[WHAT THE TASK ASKS]
Every line between the top of the data below and the line with "This screenshot has width=1559, height=939.", both ends included, must be retyped exactly.

[RECORD EXTRACTS]
*** Block opens ***

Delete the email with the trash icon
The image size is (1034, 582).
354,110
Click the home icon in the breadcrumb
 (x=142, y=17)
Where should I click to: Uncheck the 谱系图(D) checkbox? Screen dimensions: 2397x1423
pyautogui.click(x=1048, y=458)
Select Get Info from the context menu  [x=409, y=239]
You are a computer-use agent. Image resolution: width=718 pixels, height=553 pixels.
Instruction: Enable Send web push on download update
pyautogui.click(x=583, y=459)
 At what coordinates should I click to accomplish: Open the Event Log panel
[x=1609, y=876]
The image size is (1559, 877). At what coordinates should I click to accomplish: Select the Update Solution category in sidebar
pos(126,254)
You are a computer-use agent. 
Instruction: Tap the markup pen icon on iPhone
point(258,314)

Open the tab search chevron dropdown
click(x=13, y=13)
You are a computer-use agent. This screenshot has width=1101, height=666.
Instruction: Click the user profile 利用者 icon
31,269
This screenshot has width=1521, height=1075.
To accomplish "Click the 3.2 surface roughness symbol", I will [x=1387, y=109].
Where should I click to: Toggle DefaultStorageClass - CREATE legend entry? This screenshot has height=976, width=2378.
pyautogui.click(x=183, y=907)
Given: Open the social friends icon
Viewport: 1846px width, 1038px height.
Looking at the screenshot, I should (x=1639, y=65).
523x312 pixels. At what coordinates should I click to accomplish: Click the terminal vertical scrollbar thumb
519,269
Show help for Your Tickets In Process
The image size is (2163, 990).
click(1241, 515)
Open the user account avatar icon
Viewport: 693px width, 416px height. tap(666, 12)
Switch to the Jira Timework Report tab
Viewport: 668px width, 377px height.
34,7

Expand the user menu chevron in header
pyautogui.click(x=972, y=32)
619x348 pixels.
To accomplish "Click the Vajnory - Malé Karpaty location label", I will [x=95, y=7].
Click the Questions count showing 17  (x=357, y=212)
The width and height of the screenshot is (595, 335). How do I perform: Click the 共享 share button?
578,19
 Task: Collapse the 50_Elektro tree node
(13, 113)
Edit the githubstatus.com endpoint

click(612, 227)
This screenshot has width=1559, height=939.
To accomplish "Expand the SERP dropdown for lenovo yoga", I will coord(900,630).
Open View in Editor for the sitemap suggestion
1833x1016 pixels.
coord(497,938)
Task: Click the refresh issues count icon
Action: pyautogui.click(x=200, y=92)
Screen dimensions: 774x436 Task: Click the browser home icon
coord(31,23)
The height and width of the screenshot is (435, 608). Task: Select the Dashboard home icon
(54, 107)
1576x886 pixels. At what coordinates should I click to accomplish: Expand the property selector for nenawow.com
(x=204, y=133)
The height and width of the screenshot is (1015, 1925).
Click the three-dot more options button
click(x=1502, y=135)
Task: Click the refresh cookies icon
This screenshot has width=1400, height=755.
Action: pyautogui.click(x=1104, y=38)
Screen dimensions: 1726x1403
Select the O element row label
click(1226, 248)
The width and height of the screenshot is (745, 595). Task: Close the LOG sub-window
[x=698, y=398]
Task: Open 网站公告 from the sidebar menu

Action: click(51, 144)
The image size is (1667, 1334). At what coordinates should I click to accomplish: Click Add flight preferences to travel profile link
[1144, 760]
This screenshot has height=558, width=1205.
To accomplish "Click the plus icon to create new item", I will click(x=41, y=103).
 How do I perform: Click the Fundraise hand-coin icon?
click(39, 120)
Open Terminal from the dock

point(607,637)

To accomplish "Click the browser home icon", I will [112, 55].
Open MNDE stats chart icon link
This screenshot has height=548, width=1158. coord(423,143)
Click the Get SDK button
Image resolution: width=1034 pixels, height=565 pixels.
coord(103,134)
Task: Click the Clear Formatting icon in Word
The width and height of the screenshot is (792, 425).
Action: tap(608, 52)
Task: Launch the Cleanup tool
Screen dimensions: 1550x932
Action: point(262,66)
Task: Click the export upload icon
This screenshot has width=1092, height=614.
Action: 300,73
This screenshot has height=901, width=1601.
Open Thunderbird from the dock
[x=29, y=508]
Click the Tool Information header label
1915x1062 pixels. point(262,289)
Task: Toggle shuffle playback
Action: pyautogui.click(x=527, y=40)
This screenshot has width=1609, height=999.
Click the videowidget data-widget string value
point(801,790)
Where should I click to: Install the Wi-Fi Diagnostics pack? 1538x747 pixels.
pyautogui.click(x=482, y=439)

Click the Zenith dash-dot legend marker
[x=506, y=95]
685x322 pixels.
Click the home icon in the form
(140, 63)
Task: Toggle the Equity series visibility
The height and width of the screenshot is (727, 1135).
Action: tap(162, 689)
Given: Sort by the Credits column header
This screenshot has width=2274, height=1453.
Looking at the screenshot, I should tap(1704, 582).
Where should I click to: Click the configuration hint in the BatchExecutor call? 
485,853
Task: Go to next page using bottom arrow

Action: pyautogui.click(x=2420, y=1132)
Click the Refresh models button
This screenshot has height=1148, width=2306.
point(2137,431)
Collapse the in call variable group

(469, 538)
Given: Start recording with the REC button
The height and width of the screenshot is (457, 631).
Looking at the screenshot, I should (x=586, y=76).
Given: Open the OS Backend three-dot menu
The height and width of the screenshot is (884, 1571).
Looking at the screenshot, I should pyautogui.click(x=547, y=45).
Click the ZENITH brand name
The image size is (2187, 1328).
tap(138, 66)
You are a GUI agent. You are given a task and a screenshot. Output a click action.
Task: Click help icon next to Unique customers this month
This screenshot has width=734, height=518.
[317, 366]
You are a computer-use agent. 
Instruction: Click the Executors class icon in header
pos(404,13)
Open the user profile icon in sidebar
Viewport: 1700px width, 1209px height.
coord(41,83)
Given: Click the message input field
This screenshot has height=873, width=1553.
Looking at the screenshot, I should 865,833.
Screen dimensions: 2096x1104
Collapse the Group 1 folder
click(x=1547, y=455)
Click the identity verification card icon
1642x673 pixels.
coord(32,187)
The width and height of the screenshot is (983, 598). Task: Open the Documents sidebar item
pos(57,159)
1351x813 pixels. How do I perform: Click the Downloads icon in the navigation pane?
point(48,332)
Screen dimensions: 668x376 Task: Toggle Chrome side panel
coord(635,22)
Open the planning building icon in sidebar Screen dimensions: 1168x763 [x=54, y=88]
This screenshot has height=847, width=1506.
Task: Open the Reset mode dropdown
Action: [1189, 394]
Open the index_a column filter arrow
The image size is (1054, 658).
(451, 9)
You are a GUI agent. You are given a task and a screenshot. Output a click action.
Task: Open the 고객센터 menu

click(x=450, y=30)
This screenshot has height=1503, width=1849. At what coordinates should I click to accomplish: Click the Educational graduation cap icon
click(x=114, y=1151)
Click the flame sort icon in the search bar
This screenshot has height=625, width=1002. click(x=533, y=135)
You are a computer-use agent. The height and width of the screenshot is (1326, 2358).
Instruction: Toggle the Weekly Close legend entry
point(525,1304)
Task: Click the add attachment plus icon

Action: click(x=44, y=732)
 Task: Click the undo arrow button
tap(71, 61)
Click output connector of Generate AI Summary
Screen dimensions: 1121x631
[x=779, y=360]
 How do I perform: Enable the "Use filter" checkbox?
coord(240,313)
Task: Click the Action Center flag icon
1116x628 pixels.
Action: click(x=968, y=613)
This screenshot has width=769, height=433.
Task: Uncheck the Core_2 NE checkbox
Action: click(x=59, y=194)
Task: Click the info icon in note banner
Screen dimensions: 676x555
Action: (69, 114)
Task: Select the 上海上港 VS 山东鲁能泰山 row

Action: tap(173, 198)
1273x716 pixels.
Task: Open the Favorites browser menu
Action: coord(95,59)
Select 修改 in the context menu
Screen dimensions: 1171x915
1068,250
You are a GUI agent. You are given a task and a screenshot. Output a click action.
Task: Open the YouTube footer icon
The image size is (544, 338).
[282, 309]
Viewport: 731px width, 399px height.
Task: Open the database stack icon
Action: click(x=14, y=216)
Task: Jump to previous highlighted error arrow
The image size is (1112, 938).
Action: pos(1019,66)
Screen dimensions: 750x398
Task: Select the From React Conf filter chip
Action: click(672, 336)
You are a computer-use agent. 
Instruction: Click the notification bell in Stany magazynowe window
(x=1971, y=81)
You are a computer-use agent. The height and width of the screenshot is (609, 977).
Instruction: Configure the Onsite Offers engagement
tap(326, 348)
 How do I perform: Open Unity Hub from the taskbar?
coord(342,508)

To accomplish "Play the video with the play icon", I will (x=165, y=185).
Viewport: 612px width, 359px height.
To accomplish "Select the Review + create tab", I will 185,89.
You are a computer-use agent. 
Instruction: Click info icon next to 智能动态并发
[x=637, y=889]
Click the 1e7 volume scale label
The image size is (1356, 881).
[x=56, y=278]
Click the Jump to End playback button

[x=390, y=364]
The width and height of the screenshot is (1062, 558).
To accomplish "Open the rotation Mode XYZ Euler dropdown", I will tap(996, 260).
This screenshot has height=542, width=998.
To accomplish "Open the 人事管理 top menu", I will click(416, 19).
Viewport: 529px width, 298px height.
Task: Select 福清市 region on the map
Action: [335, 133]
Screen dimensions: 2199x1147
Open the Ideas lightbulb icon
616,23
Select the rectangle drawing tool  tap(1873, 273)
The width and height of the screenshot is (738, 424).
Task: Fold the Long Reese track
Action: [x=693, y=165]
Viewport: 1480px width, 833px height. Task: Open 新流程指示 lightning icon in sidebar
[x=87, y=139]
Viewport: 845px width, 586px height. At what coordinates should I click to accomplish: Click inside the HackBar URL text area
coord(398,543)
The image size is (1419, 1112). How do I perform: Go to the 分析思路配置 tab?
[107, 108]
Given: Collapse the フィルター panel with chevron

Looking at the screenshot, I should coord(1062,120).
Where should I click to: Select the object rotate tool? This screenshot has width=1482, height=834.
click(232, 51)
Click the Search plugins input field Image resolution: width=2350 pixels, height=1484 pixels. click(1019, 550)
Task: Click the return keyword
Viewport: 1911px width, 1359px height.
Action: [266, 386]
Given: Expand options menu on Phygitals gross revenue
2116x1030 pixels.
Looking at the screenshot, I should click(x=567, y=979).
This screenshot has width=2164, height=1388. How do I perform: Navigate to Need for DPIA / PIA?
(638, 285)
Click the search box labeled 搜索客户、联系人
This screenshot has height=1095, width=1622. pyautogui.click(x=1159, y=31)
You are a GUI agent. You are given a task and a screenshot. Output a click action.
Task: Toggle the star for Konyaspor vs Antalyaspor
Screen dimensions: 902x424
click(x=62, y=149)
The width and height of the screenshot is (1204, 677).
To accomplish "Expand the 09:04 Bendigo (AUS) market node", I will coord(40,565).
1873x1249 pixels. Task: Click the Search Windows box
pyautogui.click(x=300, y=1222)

*** Block closes ***

[OUTPUT]
Delete the email with the trash icon
The image size is (1034, 582).
354,110
Click the home icon in the breadcrumb
 (x=142, y=17)
Where should I click to: Uncheck the 谱系图(D) checkbox? Screen dimensions: 2397x1423
pyautogui.click(x=1048, y=458)
Select Get Info from the context menu  [x=409, y=239]
You are a computer-use agent. Image resolution: width=718 pixels, height=553 pixels.
Instruction: Enable Send web push on download update
pyautogui.click(x=583, y=459)
 At what coordinates should I click to accomplish: Open the Event Log panel
[x=1609, y=876]
The image size is (1559, 877). At what coordinates should I click to accomplish: Select the Update Solution category in sidebar
pos(126,254)
You are a computer-use agent. 
Instruction: Tap the markup pen icon on iPhone
point(258,314)

Open the tab search chevron dropdown
click(x=13, y=13)
You are a computer-use agent. This screenshot has width=1101, height=666.
Instruction: Click the user profile 利用者 icon
31,269
This screenshot has width=1521, height=1075.
To accomplish "Click the 3.2 surface roughness symbol", I will [x=1387, y=109].
Where should I click to: Toggle DefaultStorageClass - CREATE legend entry? This screenshot has height=976, width=2378.
pyautogui.click(x=183, y=907)
Given: Open the social friends icon
Viewport: 1846px width, 1038px height.
Looking at the screenshot, I should (x=1639, y=65).
523x312 pixels. At what coordinates should I click to accomplish: Click the terminal vertical scrollbar thumb
519,269
Show help for Your Tickets In Process
The image size is (2163, 990).
click(1241, 515)
Open the user account avatar icon
Viewport: 693px width, 416px height. tap(666, 12)
Switch to the Jira Timework Report tab
Viewport: 668px width, 377px height.
34,7

Expand the user menu chevron in header
pyautogui.click(x=972, y=32)
619x348 pixels.
To accomplish "Click the Vajnory - Malé Karpaty location label", I will [x=95, y=7].
Click the Questions count showing 17  (x=357, y=212)
The width and height of the screenshot is (595, 335). How do I perform: Click the 共享 share button?
578,19
 Task: Collapse the 50_Elektro tree node
(13, 113)
Edit the githubstatus.com endpoint

click(612, 227)
This screenshot has width=1559, height=939.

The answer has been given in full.